*** Listed records ***
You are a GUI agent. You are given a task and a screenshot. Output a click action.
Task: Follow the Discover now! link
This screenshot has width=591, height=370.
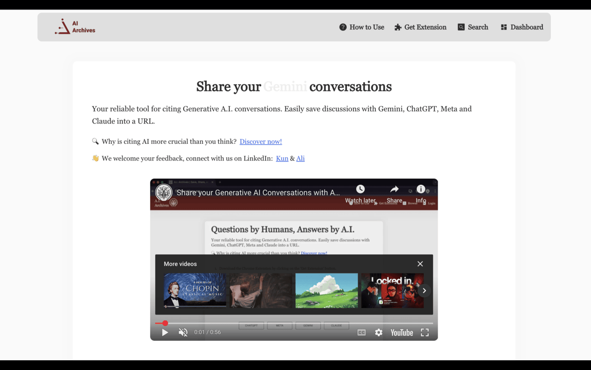click(x=260, y=142)
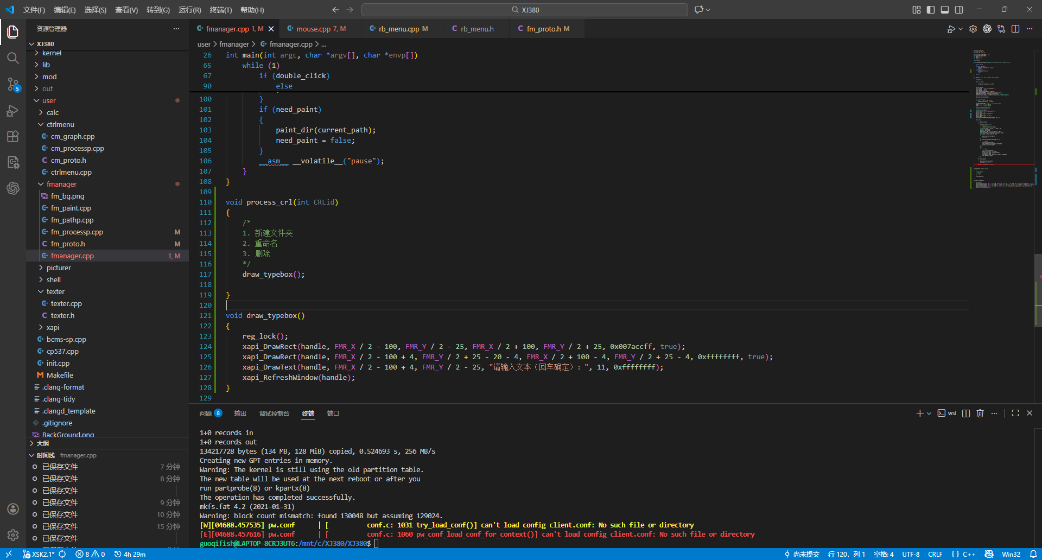Maximize the terminal panel size
This screenshot has width=1042, height=560.
1015,413
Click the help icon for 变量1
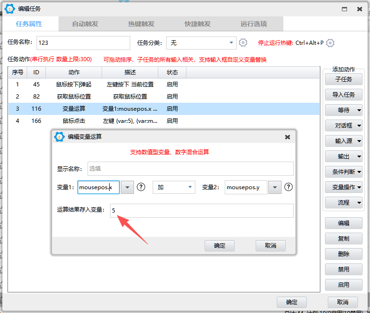The height and width of the screenshot is (313, 370). tap(141, 187)
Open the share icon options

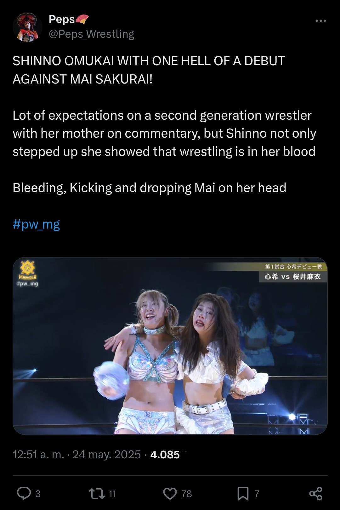[x=316, y=493]
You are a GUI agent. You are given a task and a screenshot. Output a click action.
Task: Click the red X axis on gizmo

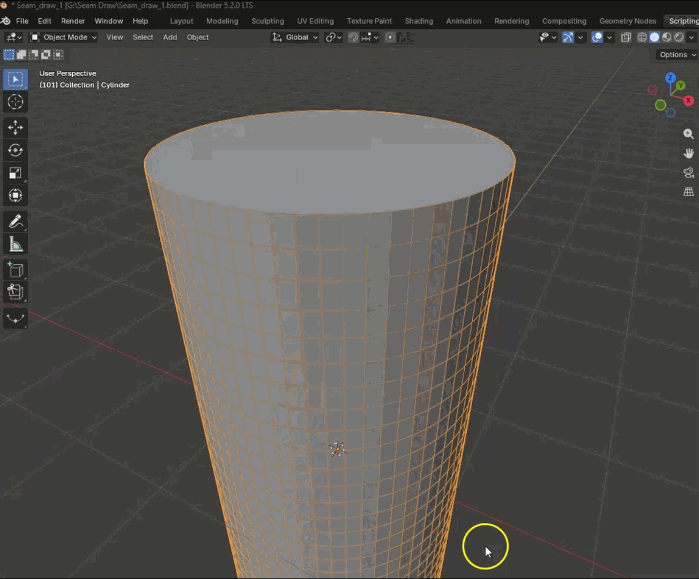(689, 100)
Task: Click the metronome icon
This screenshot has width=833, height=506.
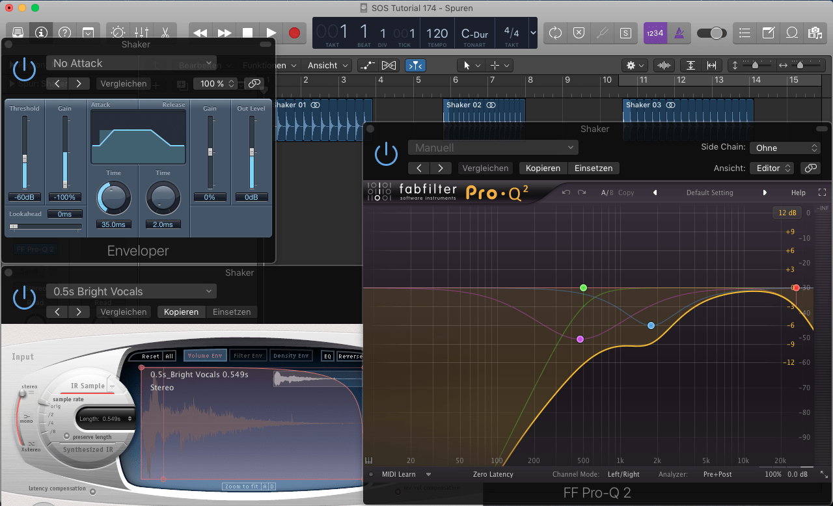Action: pos(679,33)
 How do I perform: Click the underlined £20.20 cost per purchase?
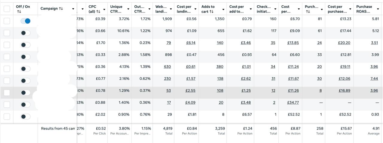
***
-- Work required --
The result should be a transcript of the lines from the line containing "Click the help icon for 变量1" through the end of the listing above, exact, inclusive, and without pictures.

-- Solution to this exercise --
Click the help icon for 变量1
The height and width of the screenshot is (313, 370). tap(141, 187)
Open the share icon options

[x=316, y=493]
You are a GUI agent. You are given a task and a screenshot. Output a click action.
Task: Click the red X axis on gizmo

(689, 100)
Task: Click the metronome icon
This screenshot has width=833, height=506.
Action: pos(679,33)
 How do I perform: Click the underlined £20.20 cost per purchase?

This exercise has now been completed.